§ ACTION ITEM
Output the line containing "Click the green arrow atop the Y axis", then every remaining line of the entries below, exactly as written and with no other text.

Pixel coordinate grounding data:
= Beginning of Section =

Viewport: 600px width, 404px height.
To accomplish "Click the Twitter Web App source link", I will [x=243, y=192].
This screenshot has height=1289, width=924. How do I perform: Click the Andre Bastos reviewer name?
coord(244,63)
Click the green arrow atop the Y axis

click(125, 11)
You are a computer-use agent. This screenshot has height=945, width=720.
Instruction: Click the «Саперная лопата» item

= End of Section =

§ PROBLEM SOLUTION
Click the green arrow atop the Y axis

click(125, 11)
You are a computer-use agent. This screenshot has height=945, width=720.
Instruction: Click the «Саперная лопата» item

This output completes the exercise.